P/1 – O que você mais gostava de fazer na infância?
R – Olha, eu não pude brincar, então era assim: depois de fazer todo trabalho doméstico, à noite, quando todo mundo ia dormir, eu acendia uma vela no cantinho onde eu dormia, às vezes era uma cama, um beliche, às vezes era um sofá-cama compartilhado e eu ficava lendo, então eu li muito, a obra de Monteiro Lobato completa; Miguel de Cervantes, Dom Quixote; A Divina Comédia. Com doze, treze anos eu já fui lendo os clássicos: a Odisseia. Depois, mais tarde, fui fazer Letras, mas era um momento que eu ‘viajava’ e até hoje, então eu não tenho muitos anseios de conhecer o mundo, mas quando eu leio e conheço o mundo que está ali, aquilo me preenche. E o momento que eu ia pra escola, que era onde eu não precisava fazer as tarefas domésticas, não era tanto por fazer, porque até hoje eu faço, mas porque nunca estava bom, porque sempre tinha que ser refeito e refeito e refeito. Isso era uma tortura. E até hoje uma vozinha às vezes fala: “Não está bom, não está bom, não está bom”. Eu mesma fico me repetindo ‘não está bom’, porque é aquele padrão que você repete na infância, você leva isso pra frente. É a vida! Nossa, está ficando ‘pesado’, desculpa. Eu não queria, mas está, desculpa.
P/1 – E escola?
R – Eu adorava estudar. Eu nunca tive a facilidade. O meu irmão, que é o próximo de mim, era muito inteligente, não precisava estudar e tirava notas boas.
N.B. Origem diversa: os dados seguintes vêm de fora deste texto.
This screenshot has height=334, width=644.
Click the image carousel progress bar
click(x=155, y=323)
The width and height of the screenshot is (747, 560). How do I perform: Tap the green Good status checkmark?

Eu sempre tirei notas boas, mas sempre tinha que estudar e nas madrugadas. Até hoje eu sou notívaga, eu durmo duas, três horas da manhã, pelo hábito de infância. Então, a escola era o meu refúgio, eu gostava de ir pra escola e um episódio que marcou bastante foi quando eu terminei... eu só pude ir pra escola com sete anos. Os meus irmãos fizeram pré-escola, parquinho, foram com quatro, cinco aninhos pra escola, minha mãe fez pré-escola, eu não, porque eu tinha que cuidar dos irmãos. Então, quando eu terminei o primeiro ano eu não sabia ler, por quê? Eu decorava as lições. A minha mãe - ainda era daquela cartilha Caminho Suave - dizia o que estava escrito em cada linha, eu decorava, até hoje eu tenho facilidade em decorar. Quando ela foi ganhar minha irmã, que tem sete anos de diferença de mim, eu estava na lição do gato e fiquei na lição do gato quase um mês, tomando reguada (risos) na cabeça, porque a minha mãe não podia me ajudar, porque ela estava cuidando da minha irmã recém-nascida. Quando teve a festinha de entrega do livro, que era Aprender é Festa, nunca esqueci esse livro, foi quando eu comecei a ter contato com a poesia de Cecília Meireles, que me apaixonou. Aí foi escolhido alguém pra declamar uma poesia, que chamava O Sapateirinho. Eu fui a escolhida. Aí me colocaram em cima de uma mesa, todos os pais estavam lá e eu declamando. Não foi ninguém da minha casa. Ninguém. Porque tinha quatro irmãos e uma recém-nascida e eu fiquei – isso daí devia ser uma hora da tarde – até seis horas da tarde na porta da escola, com a Dona Nazaré, que era zeladora, quando de repente aparece a minha vó pra me buscar. Então eu fiquei com esse trauma. Então, aquela coisa de ninguém ir numa reunião. Então, eu me esforçava, mas não tinha pra quem. Nunca tinha uma reclamação, mas eu queria um elogio. Todo mundo quer. Mas foi assim: eu fui crescendo sendo um exemplo, a forte. Então, tive que ser assim. E a escola era o meu refúgio, por isso que também eu acho que juntou tudo, porque era o lugar onde eu podia ser eu, era o único lugar que eu podia ser eu. Acho que é isso.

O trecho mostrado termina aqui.